Ainda existem pecadilhos isolados ao longo da metragem, como a escolha forçada de colocar o personagem jovem usando asas de anjo em certo instante. O espírito que persegue Chico ao longo de sua existência surge, por sua vez, artificial, com atuação fraquíssima de André Dias. Ele protagoniza, alias, a pior cena do filme, quando uma turbulência no avião de Chico o traz gritando. O evento é narrado pelo próprio Chico na entrevista em rede nacional, portanto sua encenação surge dispensável – em uma tentativa de alívio cômico lamentável. São pequenos defeitos que unem-se ao formato convencional para limitar Chico Xavier, uma biografia que, ainda assim, surpreende pelas fortes virtudes.
O mais interessante do filme é uma história que se desenvolve paralelamente ao conto biográfico de Chico, sobre um casal em luto pela morte do filho.
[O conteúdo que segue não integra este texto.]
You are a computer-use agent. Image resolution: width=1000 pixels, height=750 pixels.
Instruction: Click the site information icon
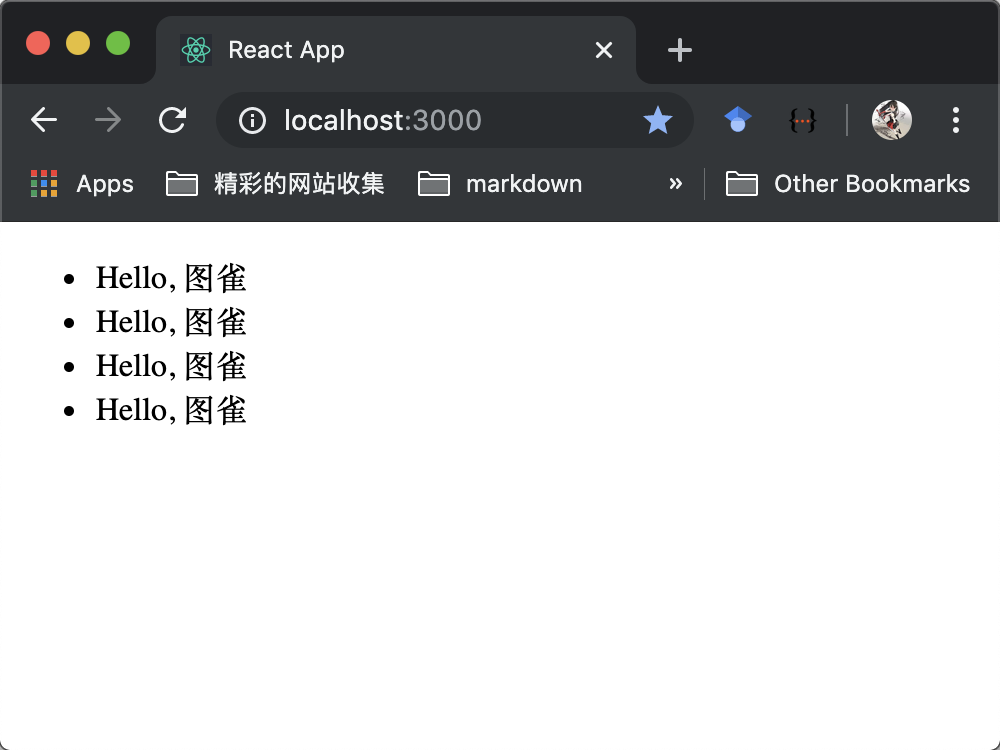(252, 121)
Muito bem conduzida, a sub-trama é caracterizada inicialmente pelas excelentes performances de Christiane Torloni e Tony Ramos, apenas para mesclar-se com o resto da narrativa magnificamente no último ato. Representa, por si só, a complementação ideal para o alcance da figura de Chico, rendendo momentos dramáticos extremamente consistentes. Impossível não elogiar, também, os três atores que interpretam Chico nos três momentos de sua vida. Desde o competente Matheus Costa, passando pelo hábil Ângelo Antônio e finalizando-se no fantástico Nelson Xavier, as atuações são elementos imprescindíveis para a conexão da audiência com o personagem. Conexão, alias, que já transformou o longa-metragem em sucesso comercial estrondoso. Desta vez, Daniel Filho pode regozijar-se justificadamente, pois fez uma obra à altura de sua repercussão.